---------- EXTRAIT

Parallèlement, nous avons
assisté au processus de décentralisation à l’intérieur de nos Etats. C’est le
cas de l’Italie, qui s’était dénommée dans sa constitution d’après-guerre "Etat
de travail et de régions", et qui s’est régionalisée beaucoup plus tard. Il y a
deux formes de régions en Italie : les régions ordinaires et cinq régions à
statut spécial dont l’autonomie est plus forte. C’est aussi le cas de l’Espagne
qui, sous Franco, était un Etat ultra-centralisé et qui est devenu un Etat
régionalisé, voire presque fédéral. C’est de même le cas de la France qui, après
des siècles de jacobinisme et de système très centralisé fondé sur le principe
de la République une et indivisible, a commencé un effort de décentralisation
important sous le président Mitterrand en 1982, par la loi de décentralisation.
Cette loi ne va pas aussi loin que le fédéralisme, celui-ci étant actuellement
rejeté comme un danger de démembrement. Cependant, on voit qu’en France cette
première décentralisation – timide mais qui sur certains points reste tout de
même importante – n’est aujourd’hui contestée par personne. Même les dirigeants
du RPR qui étaient très profondément opposés à cela – M. Chirac parlait alors de
démembrement de la France – ne touchent plus à cette décentralisation.
Il y a eu également au
Royaume-Uni une tentative d’instaurer des assemblées élues en Ecosse et au Pays
de Galles, mais cette tentative, soumise à référendum, a échoué. Aujourd’hui, le
Parti travailliste parle à nouveau de décentralisation, mais le régime
conservateur a supprimé une partie de l’autonomie des pouvoirs locaux. Ces
derniers étaient, par exemple, compétents en matière d’éducation.
En conclusion, on peut
dire que d’une manière générale, dans l’Europe communautaire, il y avait au
moins dans plusieurs Etats, des efforts de décentralisation, même s’ils ne vont
pas, comme dans le cadre de la Belgique, jusqu’à la fédéralisation.
Sur cette dynamique, on
peut maintenant inscrire les différentes formes d’intégration ou de
décentralisation. En partant de l’anarchie, on trouve tout d’abord les
organisations internationales, puis les confédérations. Il y a ensuite les
fédérations ou les Etats fédéraux, puis les Etats régionalisés et, enfin, les
Etats décentralisés. Comment peut-on caractériser ces différentes structures par
rapport au modèle fédéraliste, par rapport à l’anarchie et par rapport au
centralisme ?
Je veux d’abord préciser,
pour ne pas créer un malentendu, que ces modèles ne sont pas pour moi des
modèles purs, mais des modèles dans le sens du sociologue allemand Max Weber.
Celui-ci parlait du type idéal, qui n’est jamais atteint de façon pure dans la
réalité. L’anarchie pure n’existe pas. L’action des grandes puissances et des
organisations internationales, par exemple, essaie toujours d’imposer un ordre.

--------------------

_CONSIGNES DE TRAVAIL_:
a: Dans l'extrait, recopiez tout le passage depuis « Il y a eu également » jusqu'à « jusqu’à la fédéralisation. », en remplaçant « référendum » par « vote populaire ».
b: Résumez sous forme de liste le paragraphe de l'extrait qui commence par « Il y a eu également au Royaume-Uni ».
Le matériel n'a aucun lien avec l'extrait.

---------- DONNÉES BRUTES

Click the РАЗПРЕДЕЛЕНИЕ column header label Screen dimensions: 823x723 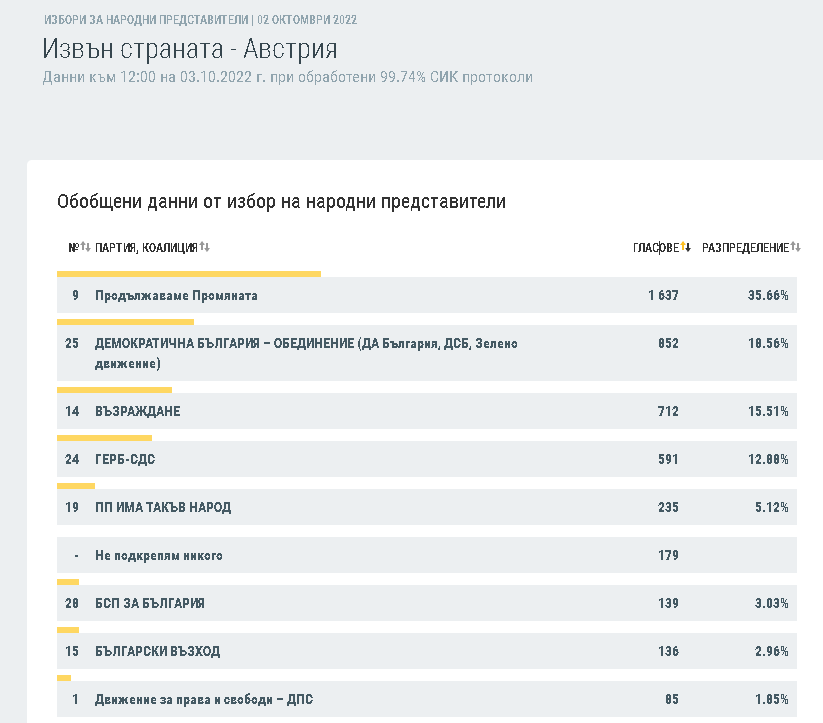point(745,247)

--------------------

_CORRIGÉ DES EXERCICES_:
a:
Il y a eu également au
Royaume-Uni une tentative d’instaurer des assemblées élues en Ecosse et au Pays
de Galles, mais cette tentative, soumise à vote populaire, a échoué. Aujourd’hui, le
Parti travailliste parle à nouveau de décentralisation, mais le régime
conservateur a supprimé une partie de l’autonomie des pouvoirs locaux. Ces
derniers étaient, par exemple, compétents en matière d’éducation.
En conclusion, on peut
dire que d’une manière générale, dans l’Europe communautaire, il y avait au
moins dans plusieurs Etats, des efforts de décentralisation, même s’ils ne vont
pas, comme dans le cadre de la Belgique, jusqu’à la fédéralisation.

b:
- Au Royaume-Uni, on a tenté de créer des assemblées élues en Ecosse et au Pays de Galles.
- Soumise à référendum, cette tentative a échoué.
- Aujourd'hui, le Parti travailliste parle à nouveau de décentralisation.
- Le régime conservateur a supprimé une partie de l'autonomie des pouvoirs locaux, qui étaient par exemple compétents en matière d'éducation.